Not with a blanket or shawl or veil, of which there were hundreds in the
room. I came and talked to her about being more discrete.

Her dumb-ass answer was this:

"Well you nurse YOUR babies in public."

Yes. But I never exposed myself that way, and I kept the babies covered.

She looked at me without recognition of the English language, or of concept.

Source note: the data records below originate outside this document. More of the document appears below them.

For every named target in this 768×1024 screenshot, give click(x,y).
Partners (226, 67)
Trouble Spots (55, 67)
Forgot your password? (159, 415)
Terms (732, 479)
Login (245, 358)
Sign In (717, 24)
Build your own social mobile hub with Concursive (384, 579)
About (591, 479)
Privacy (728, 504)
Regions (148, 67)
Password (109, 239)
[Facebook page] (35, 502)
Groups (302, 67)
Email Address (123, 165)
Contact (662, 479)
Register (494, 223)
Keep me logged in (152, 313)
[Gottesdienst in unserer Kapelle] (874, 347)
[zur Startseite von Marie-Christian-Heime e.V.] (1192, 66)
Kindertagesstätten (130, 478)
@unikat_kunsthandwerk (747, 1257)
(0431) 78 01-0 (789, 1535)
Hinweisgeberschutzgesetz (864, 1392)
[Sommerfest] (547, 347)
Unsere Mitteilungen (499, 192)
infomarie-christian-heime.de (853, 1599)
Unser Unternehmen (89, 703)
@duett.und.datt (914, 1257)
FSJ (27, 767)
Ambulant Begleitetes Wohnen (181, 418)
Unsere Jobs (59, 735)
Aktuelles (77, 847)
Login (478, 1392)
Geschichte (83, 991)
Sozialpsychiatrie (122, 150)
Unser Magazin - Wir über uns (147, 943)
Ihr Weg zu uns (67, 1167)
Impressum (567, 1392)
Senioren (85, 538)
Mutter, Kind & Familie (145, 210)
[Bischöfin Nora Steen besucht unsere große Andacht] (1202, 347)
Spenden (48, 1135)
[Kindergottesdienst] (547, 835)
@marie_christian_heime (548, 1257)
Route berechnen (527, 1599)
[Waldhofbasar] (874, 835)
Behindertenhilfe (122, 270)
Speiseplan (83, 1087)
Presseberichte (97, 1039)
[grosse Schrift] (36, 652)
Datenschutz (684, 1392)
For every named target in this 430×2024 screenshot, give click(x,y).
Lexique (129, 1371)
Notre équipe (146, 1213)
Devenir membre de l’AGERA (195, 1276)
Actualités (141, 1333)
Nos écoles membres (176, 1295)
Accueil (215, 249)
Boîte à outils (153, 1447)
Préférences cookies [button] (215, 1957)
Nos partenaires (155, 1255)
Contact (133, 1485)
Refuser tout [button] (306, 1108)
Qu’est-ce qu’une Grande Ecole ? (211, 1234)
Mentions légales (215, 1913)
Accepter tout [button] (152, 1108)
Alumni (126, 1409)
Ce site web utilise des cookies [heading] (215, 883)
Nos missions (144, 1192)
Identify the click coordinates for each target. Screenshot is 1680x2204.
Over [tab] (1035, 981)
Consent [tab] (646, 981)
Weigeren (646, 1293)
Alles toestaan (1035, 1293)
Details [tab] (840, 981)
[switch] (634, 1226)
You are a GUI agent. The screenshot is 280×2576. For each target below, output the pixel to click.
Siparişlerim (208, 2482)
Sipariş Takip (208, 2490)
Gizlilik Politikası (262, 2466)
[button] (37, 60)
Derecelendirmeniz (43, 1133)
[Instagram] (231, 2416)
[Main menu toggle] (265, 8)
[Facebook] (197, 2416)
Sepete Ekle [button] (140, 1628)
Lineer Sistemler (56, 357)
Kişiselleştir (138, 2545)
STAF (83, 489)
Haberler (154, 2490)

I said that what she did reflected on all nursing mothers, and it would be
bad if public sentiment turned against the idea because she couldn't be more
careful.

Two other stories of the same person, to illustrate a point:

1. She got really angry at the rest of us in the SCA (the order of the
Laurel, specifically, for those here who are SCA members) because we had
never told her about Dover books.

2. She did a piece of embroidery and entered it in a competition for which I
was a judge. The work she did was nice, but it wasn't stable (meaning--shame
to waste that much energy on something that was going to come apart when it
was washed), AND... mysteriously, it was only the front of a neckpiece/yoke.
I asked why she hadn't done the back too. After a three-second gaze that
seemed "processing... ... processing..." she said "it didn't show it in the
photo."


SO.
My point is even some of the people who will go to a LLL conference aren't
brilliant, and only do what people TELL them to do, and only find what people
TELL them to find.

Some of them are followers, and are there because they want to do what LLL
folk do, and be like LLL folk are being, and might really, truly, need to be
reminded not to flash the neighbors.

Sandra

Diane

I really think the issue may be that many moms feel so surrounded by LLL and
acceptance that they really don't realize there are other, unrelated, people
in the hotel who may not be used to the openness women feel at their local
meetings.

:-) Diane

Elizabeth Hill

>
>
> SO.
> My point is even some of the people who will go to a LLL conference
> aren't
> brilliant, and only do what people TELL them to do, and only find what
> people
> TELL them to find.
>
> Some of them are followers, and are there because they want to do what
> LLL
> folk do, and be like LLL folk are being, and might really, truly, need
> to be
> reminded not to flash the neighbors.

OK. Vivid word pictures of insensitivity in action. I get it.

I think where trouble might be stirred is that a "be careful" message
that is strong enough to reach the willfully insensitive (like the woman
you described) is very likely to crush the tender feelings of the more
sensitive nursing moms in the group.

It's gonna take considerable word-smithing talent.